Oh, for crying out loud, Internet Archive. This is not the fight you should be fighting.

The Internet Archive is the steward of an incredibly valuable repository of archived information. Much of what it's got squirrelled away is likely unique, irreplaceable historical records of things that have otherwise been lost. And they're risking all of that in this quixotic battle to share books that are widely available anyway and not at all at risk.

"Lending" out those books in the way that they did was blatant copyright violation spitting directly into the eye of publishers known to be litigious and vindictive. All to fight for a point that's not part of their mandate, archiving the Internet. They're going to lose and it's going to hurt them badly.

Each copy can only be loaned to one person at a time, to mimic the lending attributes of physical books.
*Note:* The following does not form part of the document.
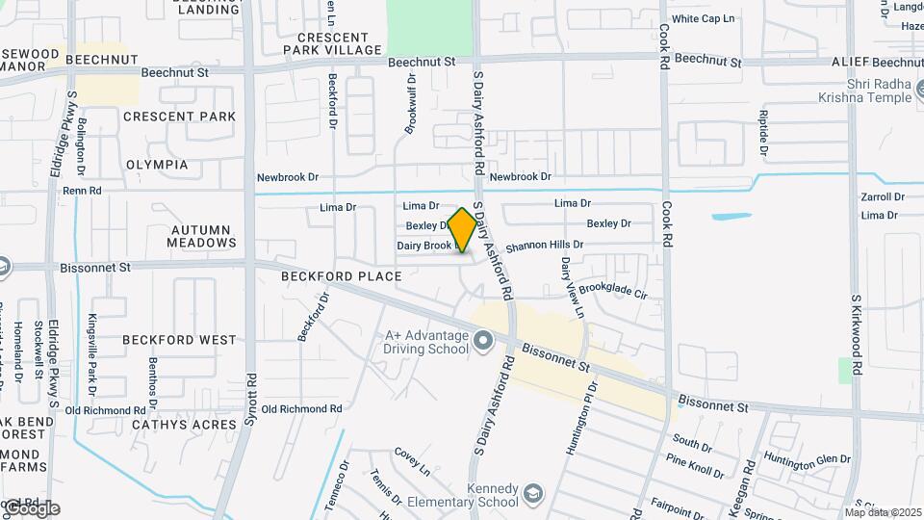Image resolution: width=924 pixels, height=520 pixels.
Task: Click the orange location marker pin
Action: tap(462, 229)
Internet Archive believes that its approach falls under fair use but publishers Hachette, HarperCollins, John Wiley, and Penguin Random House disagree. They filed a lawsuit in 2020 equating IA’s controlled digital lending operation to copyright infringement.

That is not what the lawsuit was about, Internet Archive. If you're going to fight this fight then be honest about what exactly you're fighting for. The lawsuit in 2020 was not about one-person-at-a-time lending, it was about your "COVID Emergency Library" where you removed all restrictions and let people download books freely.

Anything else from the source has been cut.